Redmond takes Azure into the media delivery biz

Microsoft's Azure has switched on a range of media services, including one that makes it possible to conduct text searches of audio and video content.

The new Azure Media Services offer encoding and streaming services backed by a content distribution network that should make it possible to deliver video around the world without the embarrassments that marred yesterday's iThing launch.

There's also something called “Advanced Content Indexing” that Microsoft explains is based on a research project called MAVIS - the Microsoft Audio Video Indexing Service.

MAVIS uses deep neural net-based speech recognition to turn audio files, or audio tracks from vide, into text file. The new Azure services turn that – or enough of it to be useful – into metadata so that it becomes possible to search a collection of media files using keywords.

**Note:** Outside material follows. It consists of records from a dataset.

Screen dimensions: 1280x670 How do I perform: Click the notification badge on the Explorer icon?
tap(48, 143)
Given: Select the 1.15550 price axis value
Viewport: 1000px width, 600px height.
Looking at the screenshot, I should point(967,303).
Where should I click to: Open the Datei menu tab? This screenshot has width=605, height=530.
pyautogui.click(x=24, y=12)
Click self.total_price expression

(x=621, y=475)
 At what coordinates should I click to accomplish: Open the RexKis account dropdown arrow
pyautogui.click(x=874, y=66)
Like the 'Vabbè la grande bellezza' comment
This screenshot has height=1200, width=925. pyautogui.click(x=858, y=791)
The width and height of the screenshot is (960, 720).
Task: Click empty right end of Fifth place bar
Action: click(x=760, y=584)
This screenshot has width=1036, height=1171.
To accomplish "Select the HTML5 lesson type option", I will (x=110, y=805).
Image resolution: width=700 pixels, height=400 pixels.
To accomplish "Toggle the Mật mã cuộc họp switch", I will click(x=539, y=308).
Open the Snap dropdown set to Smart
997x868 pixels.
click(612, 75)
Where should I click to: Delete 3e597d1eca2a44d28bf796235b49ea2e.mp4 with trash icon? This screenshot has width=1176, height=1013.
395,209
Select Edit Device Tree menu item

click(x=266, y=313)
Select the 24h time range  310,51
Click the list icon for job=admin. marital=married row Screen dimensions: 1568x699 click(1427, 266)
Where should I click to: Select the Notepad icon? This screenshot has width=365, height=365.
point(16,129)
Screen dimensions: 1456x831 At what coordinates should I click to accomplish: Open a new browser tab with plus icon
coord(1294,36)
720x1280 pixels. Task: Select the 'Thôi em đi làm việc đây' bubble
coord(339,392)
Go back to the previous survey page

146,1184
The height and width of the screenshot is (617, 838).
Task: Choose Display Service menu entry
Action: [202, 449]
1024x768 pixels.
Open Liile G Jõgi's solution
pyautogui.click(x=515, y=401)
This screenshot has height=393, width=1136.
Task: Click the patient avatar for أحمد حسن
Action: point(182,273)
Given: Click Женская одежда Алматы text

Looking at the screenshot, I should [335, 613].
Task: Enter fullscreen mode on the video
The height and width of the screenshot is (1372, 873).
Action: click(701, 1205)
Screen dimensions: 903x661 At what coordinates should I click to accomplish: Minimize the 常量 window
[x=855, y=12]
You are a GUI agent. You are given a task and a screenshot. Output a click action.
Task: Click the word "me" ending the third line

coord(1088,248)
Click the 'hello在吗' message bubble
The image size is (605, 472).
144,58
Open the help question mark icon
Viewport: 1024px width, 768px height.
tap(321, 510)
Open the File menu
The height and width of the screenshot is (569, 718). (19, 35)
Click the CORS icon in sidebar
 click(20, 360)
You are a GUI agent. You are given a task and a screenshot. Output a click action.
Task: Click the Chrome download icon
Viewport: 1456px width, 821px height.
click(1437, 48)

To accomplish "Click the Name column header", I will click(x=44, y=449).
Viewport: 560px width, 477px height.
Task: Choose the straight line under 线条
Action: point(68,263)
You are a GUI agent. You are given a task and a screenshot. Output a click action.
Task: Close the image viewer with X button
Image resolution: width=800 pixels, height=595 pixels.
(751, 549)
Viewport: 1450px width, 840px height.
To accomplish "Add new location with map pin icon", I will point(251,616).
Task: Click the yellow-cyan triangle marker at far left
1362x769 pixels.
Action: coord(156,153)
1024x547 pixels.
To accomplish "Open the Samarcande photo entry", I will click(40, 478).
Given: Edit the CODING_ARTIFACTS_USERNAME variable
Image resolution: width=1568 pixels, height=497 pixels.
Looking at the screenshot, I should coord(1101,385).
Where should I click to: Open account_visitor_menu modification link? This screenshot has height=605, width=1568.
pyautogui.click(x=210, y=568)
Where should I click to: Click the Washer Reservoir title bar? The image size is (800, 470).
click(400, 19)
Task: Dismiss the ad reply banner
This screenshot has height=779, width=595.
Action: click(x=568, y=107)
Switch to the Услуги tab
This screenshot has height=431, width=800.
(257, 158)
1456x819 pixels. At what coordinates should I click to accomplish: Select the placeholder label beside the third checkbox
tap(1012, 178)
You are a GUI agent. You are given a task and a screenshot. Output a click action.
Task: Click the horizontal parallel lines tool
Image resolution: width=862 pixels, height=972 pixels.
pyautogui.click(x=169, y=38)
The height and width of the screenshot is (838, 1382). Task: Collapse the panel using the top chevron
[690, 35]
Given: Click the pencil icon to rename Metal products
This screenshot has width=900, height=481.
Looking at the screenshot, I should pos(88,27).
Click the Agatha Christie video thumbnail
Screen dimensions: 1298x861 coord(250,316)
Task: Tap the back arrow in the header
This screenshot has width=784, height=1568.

Microsoft's pitching the tool as a way to search video archives. The Reg can imagine it will also come in handy for finding specific moments in media files. Allied with a movie library, perhaps you'll soon be able to search for a quote in a film and be transported to the moment in question.

It's been a busy day in the cloud for Microsoft, which has also announced that its OneDrive cloud storage service – or at least the consumer version - can now handle 10GB files. Microsoft promises the feature is coming real soon now for the business version of OneDrive.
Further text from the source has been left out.